オミナエシは、合弁花類で、草丈は60-~1m。花期は8~10月。五弁花で、雄蕊は4つ、雌蕊は1つです。乾燥した日当たりの良い山野などに自生し、夏までは根出葉だけを伸ばして、後に花茎を立てます。茎にはほとんど毛はなく、直立して細いです。
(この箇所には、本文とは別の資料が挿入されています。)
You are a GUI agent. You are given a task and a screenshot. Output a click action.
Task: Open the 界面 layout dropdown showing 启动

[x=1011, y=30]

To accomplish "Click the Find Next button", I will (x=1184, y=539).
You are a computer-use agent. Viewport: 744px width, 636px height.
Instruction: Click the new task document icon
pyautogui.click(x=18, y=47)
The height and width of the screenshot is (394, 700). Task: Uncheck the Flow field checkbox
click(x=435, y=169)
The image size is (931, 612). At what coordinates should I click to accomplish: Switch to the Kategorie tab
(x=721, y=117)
女郎花(おみなえし)の葉はやや固くてしわがあり、細かく切れ込んだ羽状複葉で対生。葉の表面には細かい毛が生えていて触るとざらつきます。花期の8~10月に上部の分枝した先に淡黄色の多数の小花を傘状につけます。晩秋に地上部が枯れて、地中の根本にある根茎で越冬する多年草です。なお、似たような男郎花(オトコエシ)という植物もいます。オミナエシもオトコエシも分類体系としてスイカズラ科に属しますが、オミナエシ科として分離して捉えられているようです。
オミナエシの花の香り(ニオイ)
オミナエシの花の香りは、あまりよいニオイではありません。
盆から秋になるとオミナエシは花束などに使用されたりもしますが、花束を嗅いでみると「…」となるはずです。
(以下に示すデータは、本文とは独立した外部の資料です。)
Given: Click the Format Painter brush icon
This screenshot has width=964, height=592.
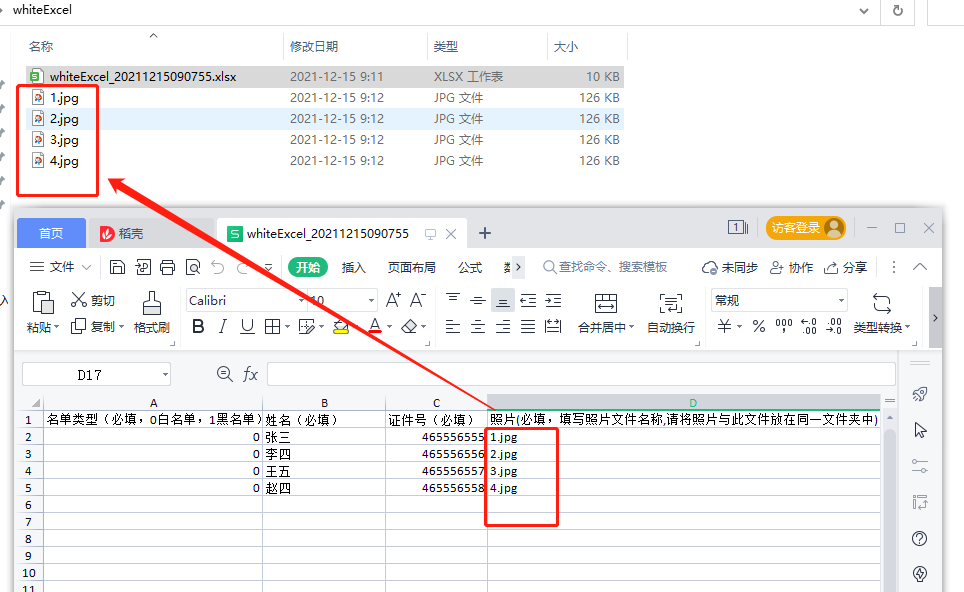Looking at the screenshot, I should click(x=151, y=303).
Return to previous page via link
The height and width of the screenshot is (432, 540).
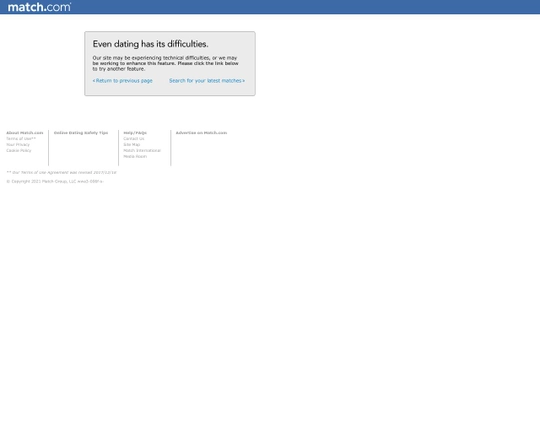(122, 81)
花の香りというと基本的には気分を良くしてくれるものが多いですが、女郎花(おみなえし)に限っては、正直なところ「乾いた犬の糞」系のニオイがします。もちろん人によってニオイの印象は異なると思いますが、少なくとも僕はそんなふうに感じたりします。
女郎花の花は、かなり小さいですが、五弁花で、雄蕊は4つ、雌蕊は1つです。写真は大半がまだ開花していない蕾の状態で開花後の黄色よりもやや黄緑がかっています。花の直径は4mm程度です。
オミナエシの名
万葉集を筆頭に古典に詠まれた花や草たちは、様々な呼ばれ方をしています。オミナエシも例に漏れず、様々な呼び方をされていますが、敗醤(はいしょう)と呼ばれる時は、敗醤根、敗醤草として薬草としてのオミナエシを指すときの名でしょう。
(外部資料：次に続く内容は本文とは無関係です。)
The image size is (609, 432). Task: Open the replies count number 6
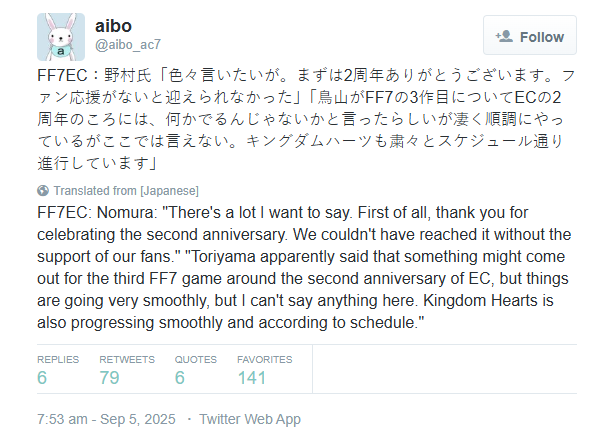tap(43, 378)
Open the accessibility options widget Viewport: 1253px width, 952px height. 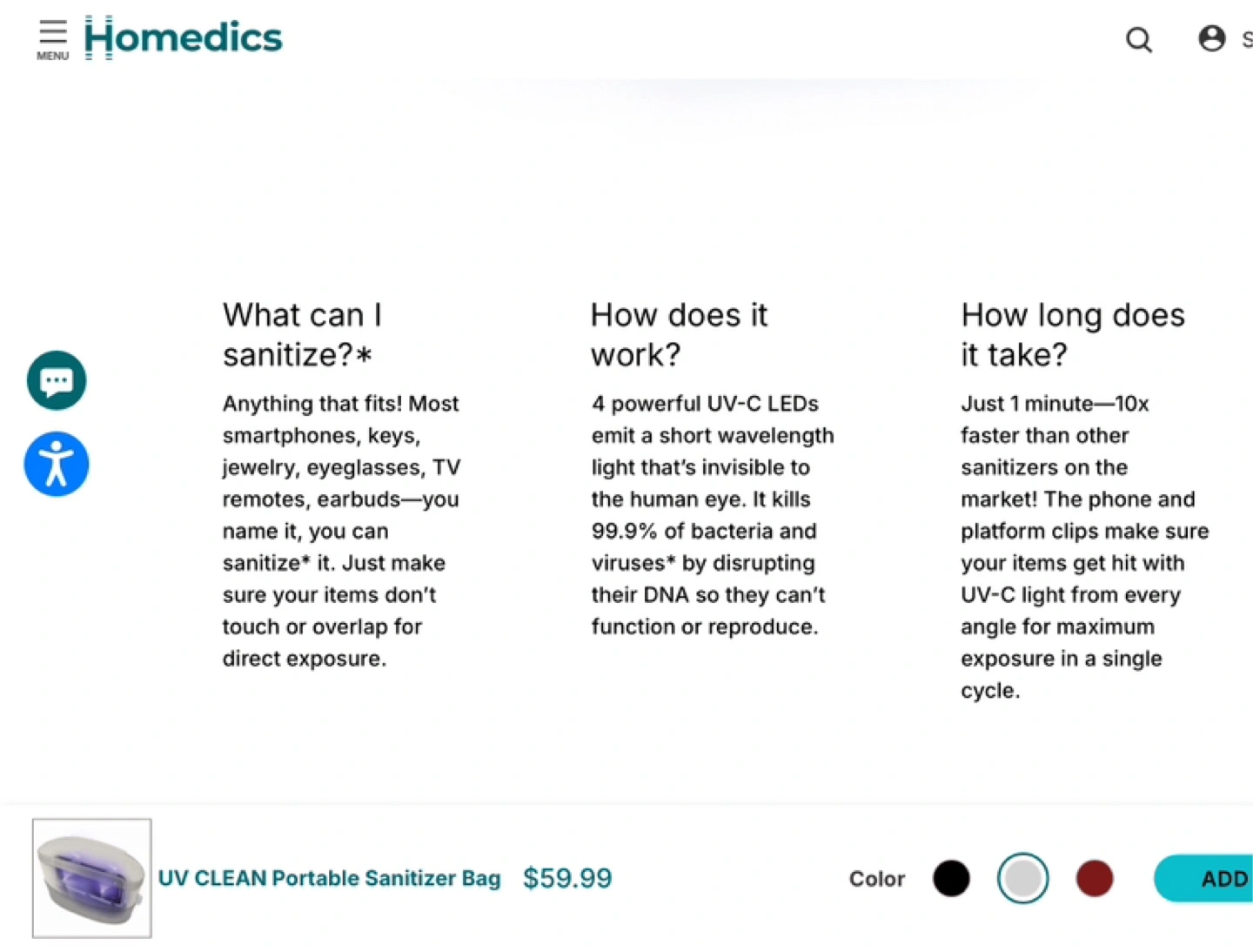tap(57, 464)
蕾が小さく黄色い粟粒のようであることから「粟花(あわばな)」と呼ばれることもあります。
一般的には、「女郎花」ですが、読み方を「おみなえし」のみならず「おみなめし」「おみなべし」「じょろうばな」と読むなど、多様な呼ばれ方をします。
万葉集では、漢字表記として女郎花、娘子部四、佳人部為、美人部為などと記されているようです。古典の中では、敗醤を「おほつち」、そして「おほつち」を於保都知(当て字のようですね)、血眼草(ちめぐさ)、女良花、姫部思、姫部志、美妾(おいおい…)、娘部思、娘部志、平美奈敝など、たくさんの種類の漢字があてられています。ひとまず女子っぽさを伝えたいという気持ちだけは伝わってきます。なお万葉集にはオミナエシが14首詠まれているようです。
オミナエシは、現代では女郎花と書くのが一般的であり、「じょろうばな」と呼ばれることもあります。そして女郎(じょろう)と言うと一般に遊女を意味しますが、こうした意味合いになったのは江戸中期頃からであり、平安時代などの頃は高貴な女性を意味する言葉だったようです。
女郎花と男郎花(オトコエシ)
女郎花と同じオミナエシ科(スイカズラ科)の男郎花(オトコエシ)は、オミナエシのような植物ですが花の色が白色です。
この名称の違い、つまり女と男の違いは、女飯(おんなめし)、男飯(おとこめし)から来ているようで、万葉集の頃からこの名があるようですが、かつて女性が食べるものは「粟飯」で、男性が「米飯(白米)」であったことから、黄色い花のものは粟にちなんで女飯(オミナエシ)、白い花のものは白米にちなんで男飯(オトコエシ)という感じで呼ばれていたという説があるようです。
女郎花(オミナエシ)も秋の七草のひとつです。